So, for the sake of this discussion, let’s assume we have reached ‘Peak Brexit’ and we’re heading steadily towards a second referendum / people’s vote or similar. We’re definitively not there yet, but let’s assume the troops are in position, they have their battle orders, and just need to keep disciplined, follow the plan and take the hill.
Then what?
Because the one thing the government (or what little is left) has got right is that at least some of the people who voted in 2016 for leave will feel betrayed. And it’s worth repeating that it does not help us if people who voted Remain just running around saying leave-votes are ‘stupid’ or ‘ignorant’ or ‘racist’ or ‘left behind’.
There was an interview a few days ago on BBC News 24 where the male anchor journalist was interviewing a woman by video link, she being for remain from a business perspective. He was hostile with her in the Radio 4 Today programme style of shouting come-of-it as if it is journalism, and she kept answering his belligerent questions in a cool and factual manner. So her microphone was muted while she was still speaking and he talked over her. Maybe it was just a bad day, because he later moved on a picked a fight with the weather presenter.
This type of ‘journalism’ will do further damage. It’s all too lazy to go with camera to a small market town and find the most annoyed old man on the street for a rant and rave. An easy piece to file, but it tells us nothing new and helps no-one.
There has been some very good journalism on Brexit, probably all in the ‘investigative’ box – from illegal over-spending to foreign financing to fake social media posts to insider dealing – these revelations have peeled open the layers of deceptions.
Some of the leave people, both as politicians and ordinary people, are implacable. The dogma cuts deep within families as well as communities and political parties. For some this is their adult life’s work, so the idea that they will be won over by a new poll result or a new legal clause is not realistic.
But the spectrum of reasons that people had for voting leave in 2016 includes austerity, inequality, London centralism, unemployment, migration and more.
So, perhaps a starting point is for journalism (because parties are failing here) to explore the potential for common ground within these reasons between leave and remain.
And maybe one starting point is for the remain ‘camp’ to be humble and open minded. One point of contact in making common ground might be in starting discussions on the weaknesses of the EU as it is today. The remain ‘camp’ has been reluctant to have this conversation because it could undermine the campaign. And yes, sure, the die-hard Brexiteer extremists will lap up every morsel and shout it back to the world. But let’s just assume that intelligent journalism has kicked in and we’ve moved on from Nigel Farage getting his thirty-plus slots on Question Time because he is a good shouter.

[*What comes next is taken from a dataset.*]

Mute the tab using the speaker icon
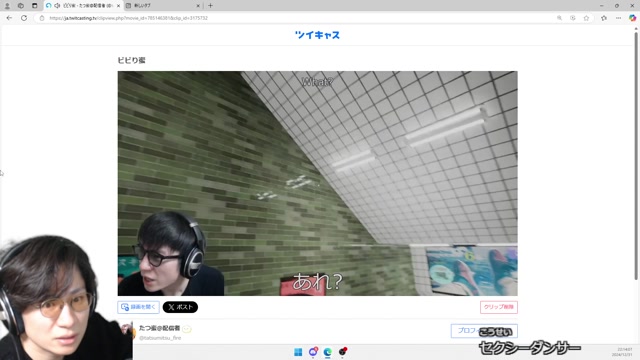640x360 pixels. pos(57,6)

So, what might intelligent journalism cover? Some suggestions:
· On the economic departments within the European Commission behaving as though people don’t matter as much as money does. These offices seem to be just a colonial outpost of KPMG or McKinsey. Look at the debacle over breaking up the Royal Bank of Scotland with the now-abandoned spin-out of Williams and Glyn’s, leaving 30-mile-wide circles across cities with no branches, all because of an economic dogma.
· On neoliberalism becoming the ‘common sense’ of some parts of the EU, which is where the debates on State Aid restrictions need to be liberated from squabbling lawyers and brought into popular conversations with balanced options for improvements.

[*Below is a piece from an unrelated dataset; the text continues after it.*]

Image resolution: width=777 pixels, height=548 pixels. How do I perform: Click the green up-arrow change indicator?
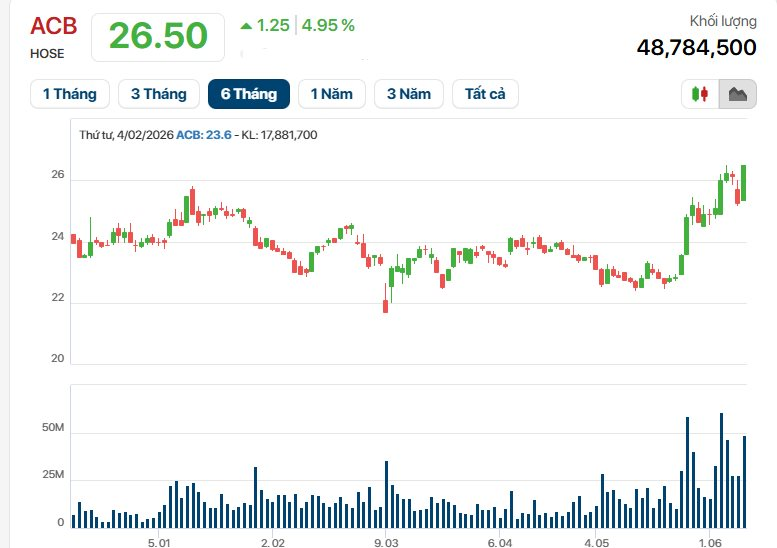(x=246, y=26)
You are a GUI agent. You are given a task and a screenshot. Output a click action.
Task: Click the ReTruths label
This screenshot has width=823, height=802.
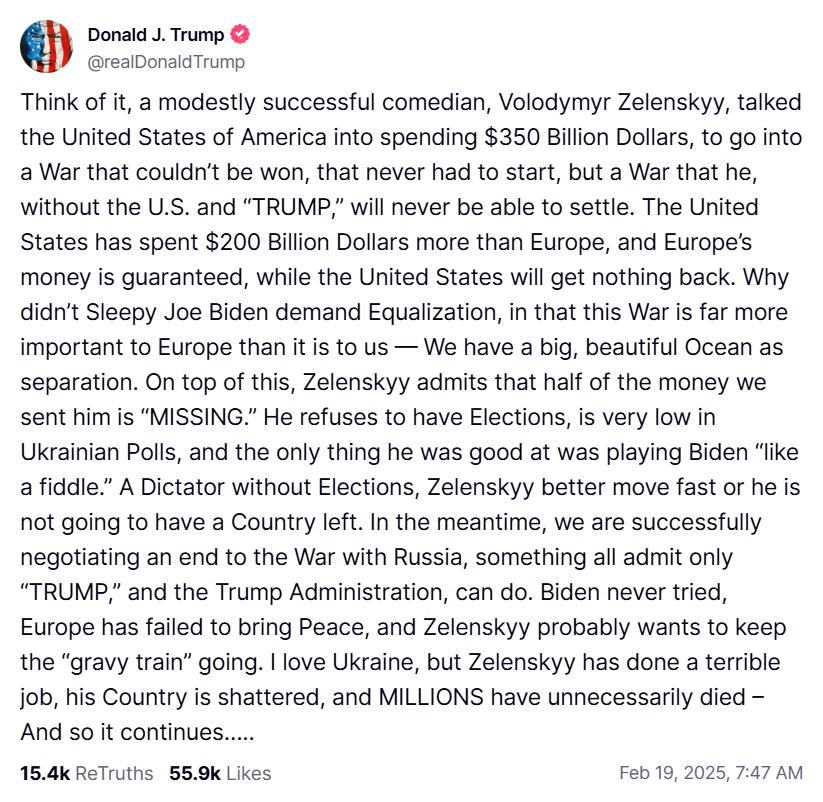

· On how the EU can support democracy as an international effort between peoples supporting each other, whether Hungary or Poland or wherever, without always deferring to member state governments.
· On how to open the Council of Ministers to more democratic scrutiny, instead of it being a cosy club for governments to do what they wish.
I hope this helps towards the next conversations between those who will talk, both leave and remain.